Дрогнула верхушка поваленной ели. Два длиннобородых и долгогривых казака освободили узкий проход к избе и радостно кинулись к всадникам.
— Михейка? Ты, что ли? — ахнул Похабов, едва узнав бекетовского стрельца Стадухина, то ли изможденного, то ли постаревшего. Не сразу узнал и другого, Алешку Оленя. Спешился, привязав коня.
В виду засеки слезли с лошадей его спутники. Куржумов сын крепко встал на короткие ноги, огляделся с важным и недовольным видом. Илейка Перфильев, узнавая стрельцов, весело окликал их.
Следом за Стадухиным и Оленем сквозь проход в засеке протиснулись двое, одетые по обычаю промышленных людей. Оба были длинноволосы, с бородами в пояс. Голову одного из них покрывала монашеская скуфья.
— Ермоген! Батюшка! Ты ли? — вскрикнул Похабов, раскидывая руки. Смахнул с глаз радостные слезы, поликовался с монахом, принял от него благословение, отстранился, разглядывая обветренное, обожженное солнцем лицо, большие, чуть навыкате, глаза, глядевшие властно и снисходительно. Кабы не скуфья да не волосы ниже плеч, его можно было принять за атамана.

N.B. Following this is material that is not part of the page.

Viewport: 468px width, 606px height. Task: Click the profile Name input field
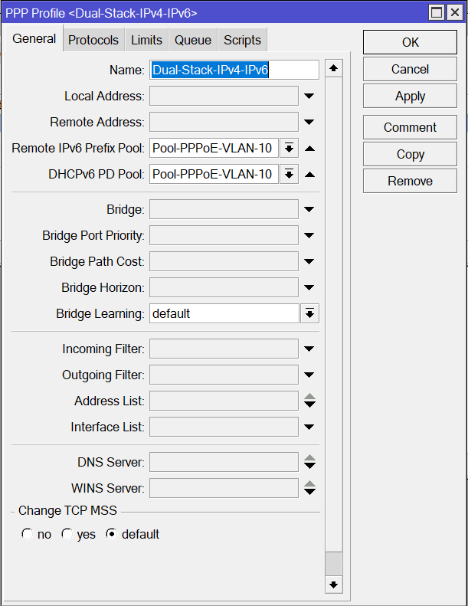pyautogui.click(x=234, y=70)
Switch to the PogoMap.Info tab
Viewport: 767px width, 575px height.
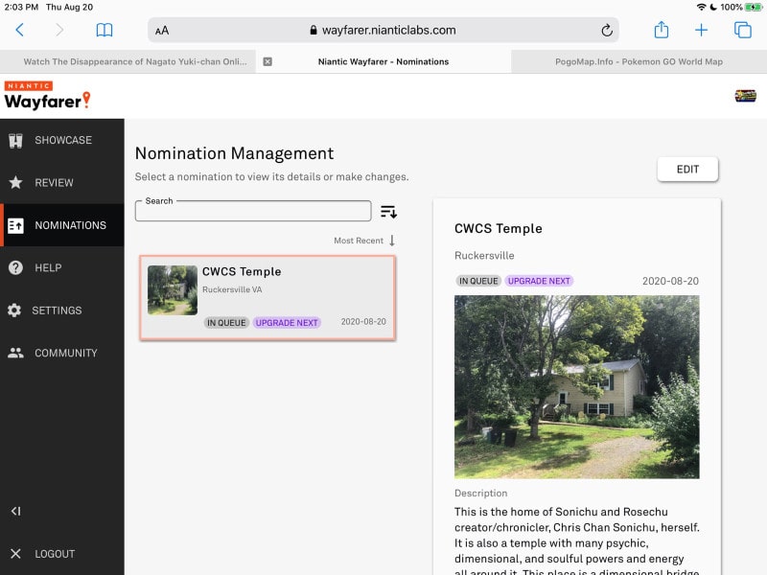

Из-за спины Ермогена неспешно вышел крепкий, ладный промышленный с изморозью седины в бороде. Ступал он по-тунгусски, легко и осторожно. Ноги были обуты в мягкие чирки, кожаная рубаха свободно висела на широких плечах. Голова была покрыта островерхим суконным колпаком, какие носили вольные донские казаки во времена Смуты. Просветленным лицом он походил на енисейского скитника Тимофея. Глаза у него тоже были чистыми и ясными, как у юнца.
Он ласково смотрел на Похабова и с улыбкой в бороде ждал, когда тот узнает его. Иван, не опомнившись от встречи с Ермогеном, отступил на шаг, стал торопливо вспоминать, где видел этого человека. И когда тот знакомым движением поскоблил шрам на щеке, ахнул:
— Пенда?!
Сивобородый блеснул молодыми синими глазами. Иван с ревом бросился к нему, сгреб в объятья.
— Не узнал, казак, старого пятидесятника! — тихо посмеивался Пантелей, обнажая щербины потерянных зубов.
Переменился лихой казак в сибирской тайге. Уже много лет назад, освободившись от бремени всякой власти, стал выглядеть мудрей и ласковей. Покрывшись сединой, обрел в лице покой.
— Монах и монах! — рокотал Иван, не переставая удивляться переменам в товарище. — В скиту, что ли, жил?
— Искал старые русские города, — беспечально отвечал Пантелей. — Промышлял. Давно не воюю.
Иван оглянулся на Куржумова сына. Ему не терпелось поговорить со старым товарищем, но молодой балаганец своим видом напомнил, зачем они все пришли сюда. Он совершал геройство: доброй волей отдавал себя в аманаты, поэтому с презрением глядел на суету встреч, ждал заслуженных почестей.